Talking with the Boise Hawks, they said they're considering adding an extra locker room dedicated for a Boise State baseball team. How have your discussion with the Hawks gone about sharing a ballpark?

"Frankly, you know more than I do on that score. We've never gotten into those specifics, but I'm delighted to hear them ... I think it's a great plan for us to play in that stadium. I don't know any details now. I don't know what that entails in the way of budget or expenses. We would be leasing from them. I do know that it's going to be a great opportunity for the city and for baseball fans.

"I know you've heard talk of a minor league soccer team, but even before I heard talk of a minor league soccer team, Chris Schoen told me that when he builds these stadiums, he builds them for soccer, and our women's soccer program could compete there."

Have you done studies on home much it will cost to have a baseball team?

"We have a pretty good idea of what it costs on an annual basis, just from talking to other programs. It's anywhere from $1-to-$1.5 million per year. For us I think it would be on the lower side. And I've been working with Curt [Apsey] on how I could free him up from some financial responsibilities that are pretty technical, but subtract revenue from the athletic budget that I think we can build back in to give him the support that he might need. But we've done nothing official or formally, just conversations about when the day comes that we want to add baseball, how we would go about it. I'm convinced that we can do that. The other thing, of course, that Curt and I have talked a lot about - we just haven't had time to do, we will now that we've got this part of the decision out of the way - but this is a valley where baseball is a pretty serious sport. I don't think I even watch one of your sportscasts where you're not mentioning something in the spring of the year about baseball and what's going on here. Too many of those kids don't feel they have options in Idaho, so they take off for some place else. I think it would really be great to have an opportunity for those kids to stay here and play Division I baseball. We're going to do our best to convene a committee of sorts; we have a list we've been build of people who are really interested in baseball and would be willing to provide some level of support at whatever level it might be. We think there's some fundraising opportunities her in the valley for baseball that you don't have in every sport that we offer."

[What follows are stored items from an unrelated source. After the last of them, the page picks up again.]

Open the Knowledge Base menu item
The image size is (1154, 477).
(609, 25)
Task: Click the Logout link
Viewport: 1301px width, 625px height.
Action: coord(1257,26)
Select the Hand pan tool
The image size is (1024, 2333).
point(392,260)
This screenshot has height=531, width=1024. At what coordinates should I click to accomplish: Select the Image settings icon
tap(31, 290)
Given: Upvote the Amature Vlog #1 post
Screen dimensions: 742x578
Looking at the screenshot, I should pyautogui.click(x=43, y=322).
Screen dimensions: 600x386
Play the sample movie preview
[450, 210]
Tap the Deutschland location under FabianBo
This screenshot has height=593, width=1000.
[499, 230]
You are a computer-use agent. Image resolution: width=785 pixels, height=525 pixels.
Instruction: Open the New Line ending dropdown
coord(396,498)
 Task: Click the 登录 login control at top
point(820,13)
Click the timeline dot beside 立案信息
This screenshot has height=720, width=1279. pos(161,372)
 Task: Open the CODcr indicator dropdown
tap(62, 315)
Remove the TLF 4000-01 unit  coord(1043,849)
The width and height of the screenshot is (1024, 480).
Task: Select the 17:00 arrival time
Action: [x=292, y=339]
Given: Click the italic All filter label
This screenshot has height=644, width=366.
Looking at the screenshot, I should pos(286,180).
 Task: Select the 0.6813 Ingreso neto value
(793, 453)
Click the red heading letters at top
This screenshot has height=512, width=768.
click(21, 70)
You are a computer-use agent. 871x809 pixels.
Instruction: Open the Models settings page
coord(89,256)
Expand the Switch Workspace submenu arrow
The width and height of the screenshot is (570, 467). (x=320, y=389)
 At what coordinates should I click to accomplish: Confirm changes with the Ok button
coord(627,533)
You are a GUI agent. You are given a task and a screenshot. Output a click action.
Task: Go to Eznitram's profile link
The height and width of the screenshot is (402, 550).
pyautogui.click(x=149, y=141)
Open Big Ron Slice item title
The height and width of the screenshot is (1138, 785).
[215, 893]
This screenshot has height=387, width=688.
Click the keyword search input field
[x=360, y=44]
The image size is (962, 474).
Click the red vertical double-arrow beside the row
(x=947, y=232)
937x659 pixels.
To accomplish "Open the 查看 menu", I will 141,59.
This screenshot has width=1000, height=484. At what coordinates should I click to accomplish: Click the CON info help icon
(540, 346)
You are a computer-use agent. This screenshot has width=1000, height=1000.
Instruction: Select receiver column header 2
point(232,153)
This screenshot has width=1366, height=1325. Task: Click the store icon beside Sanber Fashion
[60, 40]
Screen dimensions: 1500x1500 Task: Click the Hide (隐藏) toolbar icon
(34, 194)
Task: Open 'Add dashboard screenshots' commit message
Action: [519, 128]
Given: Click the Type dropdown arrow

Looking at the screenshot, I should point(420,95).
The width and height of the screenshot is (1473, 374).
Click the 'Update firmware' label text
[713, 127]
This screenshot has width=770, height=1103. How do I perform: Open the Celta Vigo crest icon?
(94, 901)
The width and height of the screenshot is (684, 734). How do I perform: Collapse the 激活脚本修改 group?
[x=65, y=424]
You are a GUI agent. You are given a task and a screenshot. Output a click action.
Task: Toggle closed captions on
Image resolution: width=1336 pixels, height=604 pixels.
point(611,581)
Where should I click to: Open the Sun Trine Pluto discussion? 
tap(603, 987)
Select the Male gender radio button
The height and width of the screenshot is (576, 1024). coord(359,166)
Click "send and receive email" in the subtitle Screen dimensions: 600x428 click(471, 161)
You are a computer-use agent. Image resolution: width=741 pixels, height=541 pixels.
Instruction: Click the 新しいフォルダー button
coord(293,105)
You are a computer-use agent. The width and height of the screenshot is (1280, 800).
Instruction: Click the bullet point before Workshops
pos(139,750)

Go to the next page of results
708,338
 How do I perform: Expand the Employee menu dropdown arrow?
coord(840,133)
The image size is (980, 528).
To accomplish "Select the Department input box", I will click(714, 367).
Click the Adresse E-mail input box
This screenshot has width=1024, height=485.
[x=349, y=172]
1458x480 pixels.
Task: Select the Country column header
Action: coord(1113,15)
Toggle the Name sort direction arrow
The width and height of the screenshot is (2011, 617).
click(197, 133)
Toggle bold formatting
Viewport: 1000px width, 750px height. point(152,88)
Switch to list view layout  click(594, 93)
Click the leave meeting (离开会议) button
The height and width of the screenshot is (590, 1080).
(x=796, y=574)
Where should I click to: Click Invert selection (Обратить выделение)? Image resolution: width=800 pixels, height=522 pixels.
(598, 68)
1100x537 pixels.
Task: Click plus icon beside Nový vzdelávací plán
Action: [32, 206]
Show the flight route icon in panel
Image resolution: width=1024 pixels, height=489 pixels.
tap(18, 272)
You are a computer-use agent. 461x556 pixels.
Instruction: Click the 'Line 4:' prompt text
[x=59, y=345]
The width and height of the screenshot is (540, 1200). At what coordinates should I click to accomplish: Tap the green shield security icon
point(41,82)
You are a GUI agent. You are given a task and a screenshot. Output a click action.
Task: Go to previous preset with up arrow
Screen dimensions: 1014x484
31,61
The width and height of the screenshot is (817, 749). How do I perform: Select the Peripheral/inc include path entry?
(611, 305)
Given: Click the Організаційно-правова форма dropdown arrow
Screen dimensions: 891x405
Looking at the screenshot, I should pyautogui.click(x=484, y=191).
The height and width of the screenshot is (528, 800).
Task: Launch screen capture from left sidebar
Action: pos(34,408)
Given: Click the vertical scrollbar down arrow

Is there a could timeline at all for Boise State? Also, the Boise Hawks mentioned that Boise State had asked about using Memorial Stadium just in case a new stadium takes longer to build.

"That's right, we did. That would cover us. I think we're at least a year away from sitting down and saying, 'lets go hire a coach.' We need this next year to make sure we're complete on safe fiscal ground, gender equity ground, budgetary ground, anything we need to do to assure that this is going to work for us. We want to get all that straightened out, and I'm confident that we will. Then you got out and find a good coach to put it together. You're a good two years away after that, before you're ever fielding a team. The question becomes, whether or not a new stadium is ready by that date - lets say four or three years out - and that's why we at least checked in with those guys to see if we could use something out there, the old stadium, in the mean time."